Let’s encrypt is a Certificate Authority that provides SSL/TLS certificates to 260 million websites. On Oct 1st, an older root CA used by Let’s encrypt is expiring and will no longer validate websites signed by Let’s encrypt.
SNG7, the most current FreePBX distro, ships with the impacted older Let’s encrypt root CA cert, so on Oct 1st, web requests that are accessed internally from FreePBX that use Let’s encrypt to sign their SSL/TLS certificate will quit working due to certificate errors.
So what does this mean? Well for most people, it doesn’t mean anything. FreePBX should still be up and continue to function properly, however, if you use Let’s encrypt to sign the SSL/TLS certificate on your FreePBX instance, the mechanism that keeps the certificate automatically up-to-date will stop functioning and eventually the certificate that is used to secure your FreePBX instance will expire. It should ALSO be a concern if FreePBX is acting as a client that is connecting to some other server that uses a Let’s encrypt cert. Possible servers could include but not limited to HTTPS, FTP, mail, or potentially an ITSP using a Let’s encrypt certificate.
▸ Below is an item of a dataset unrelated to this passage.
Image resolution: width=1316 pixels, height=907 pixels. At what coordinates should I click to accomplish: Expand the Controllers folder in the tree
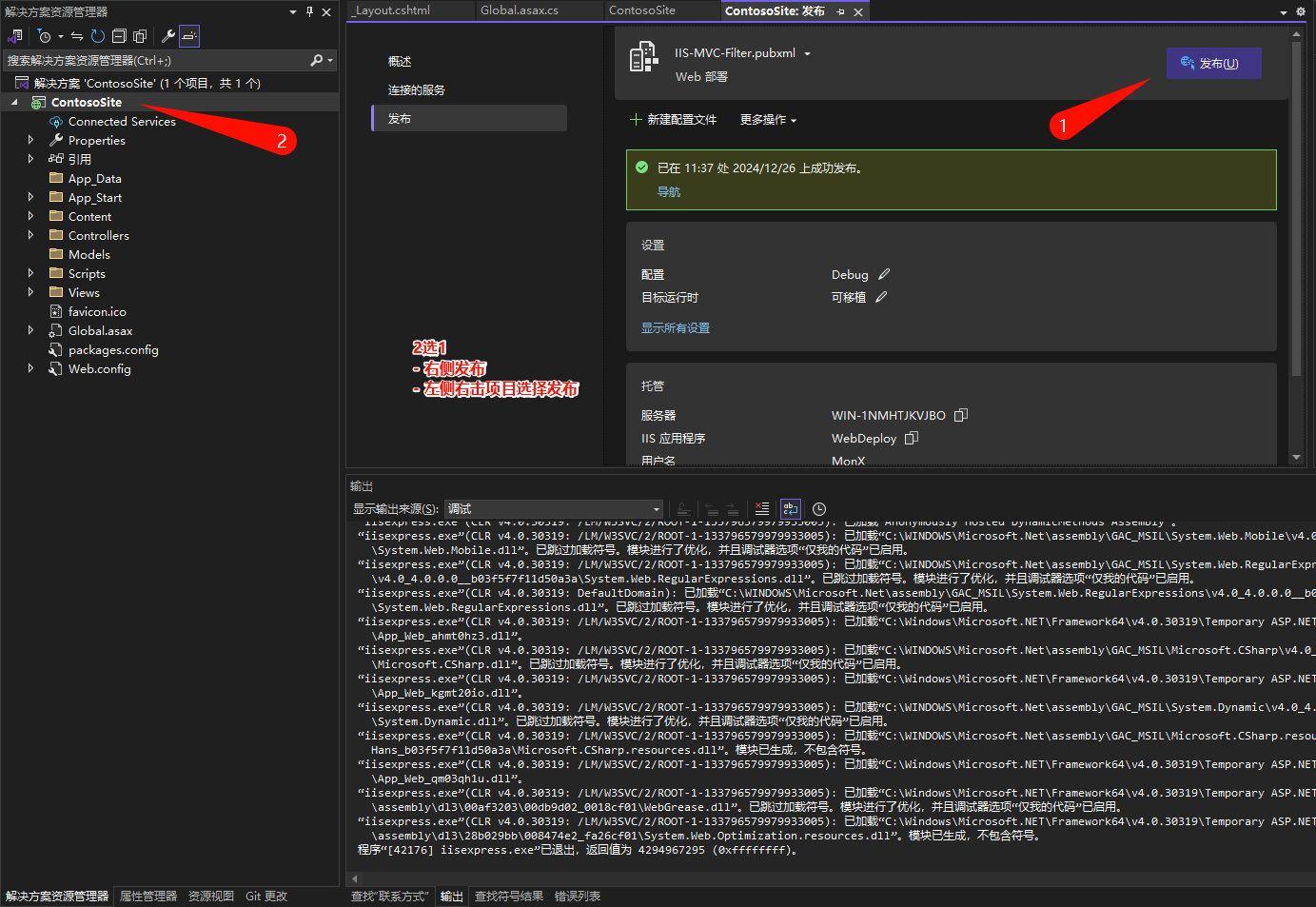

That being said, to minimize any possible disruption, we are recommending that everyone patch their system to prepare for this event. To fix this issue, we have released patches to the certman module to fix that problem by removing the old Let’s encrypt root CA. We currently recommend that you update the certman module to one of the following:
Certman v14.0.19
Certman v15.0.47
Certman v16.0.17
The issue can ALSO be fixed via SNG7 by updating to the latest version of ca-certificates via yum:
yum update ca-certificates
Alternatively, the issue can be fixed on SNG7 or CentOS7 by manually running the following commands from the CLI:
sudo trust dump --filter "pkcs11:id=%c4%a7%b1%a4%7b%2c%71%fa%db%e1%4b%90%75%ff%c4%15%60%85%89%10" | openssl x509 | sudo tee /etc/pki/ca-trust/source/blacklist/DST-Root-CA-X3.pem
sudo update-ca-trust extract
How to test if your system is affected:
Run the test against one of Let’s encrypt’s services:
wget https://acme-staging-v02.api.letsencrypt.org/directory -O-
A Failed Response will look like this:
–2021-10-01 00:00:00-- https://acme-staging-v02.api.letsencrypt.org/directory
Resolving acme-staging-v02.api.letsencrypt.org (acme-staging-v02.api.letsencrypt.org)… 172.65.46.172, 2606:4700:60:0:f41b:d4fe:4325:6026
Connecting to acme-staging-v02.api.letsencrypt.org (acme-staging-v02.api.letsencrypt.org)|172.65.46.172|:443… connected.
ERROR: cannot verify acme-staging-v02.api.letsencrypt.org’s certificate, issued by ‘/C=US/O=Let’s Encrypt/CN=R3’:
Issued certificate has expired.
To connect to acme-staging-v02.api.letsencrypt.org insecurely, use `–no-check-certificate’.
A Successful Response will look like this:
--2021-10-01 00:00:00-- https://acme-staging-v02.api.letsencrypt.org/directory Resolving acme-staging-v02.api.letsencrypt.org (acme-staging-v02.api.letsencrypt.org)... 172.65.46.172, 2606:4700:60:0:f41b:d4fe:4325:6026 Connecting to acme-staging-v02.api.letsencrypt.org (acme-staging-v02.api.letsencrypt.org)|172.65.46.172|:443... connected. HTTP request sent, awaiting response... 200 OK Length: 724 [application/json] Saving to: 'STDOUT' 0% [ ] 0 --.-K/s { "keyChange": "https://acme-staging-v02.api.letsencrypt.org/acme/key-change", "meta": { "caaIdentities": [ "letsencrypt.org" ], "termsOfService": "https://letsencrypt.org/documents/LE-SA-v1.2-November-15-2017.pdf", "website": "https://letsencrypt.org/docs/staging-environment/" }, "newAccount": "https://acme-staging-v02.api.letsencrypt.org/acme/new-acct", "newNonce": "https://acme-staging-v02.api.letsencrypt.org/acme/new-nonce", "newOrder": "https://acme-staging-v02.api.letsencrypt.org/acme/new-order", "revokeCert": "https://acme-staging-v02.api.letsencrypt.org/acme/revoke-cert", "xK2Vc0EsDik": "https://community.letsencrypt.org/t/adding-random-entries-to-the-directory/33417" 100%[========================================================================================>] 724 --.-K/s in 0s 2021-10-01 00:00:00 (37.9 MB/s) - written to stdout [724/724]
Notes on FreePBX 13 and below
We currently have no plans on patching FreePBX 13 and below, so on Oct 1st, 2021 the Let’s encrypt hooks inside of FreePBX will stop functioning properly. We recommend that anyone running FreePBX 13 upgrade to FreePBX 15 and above.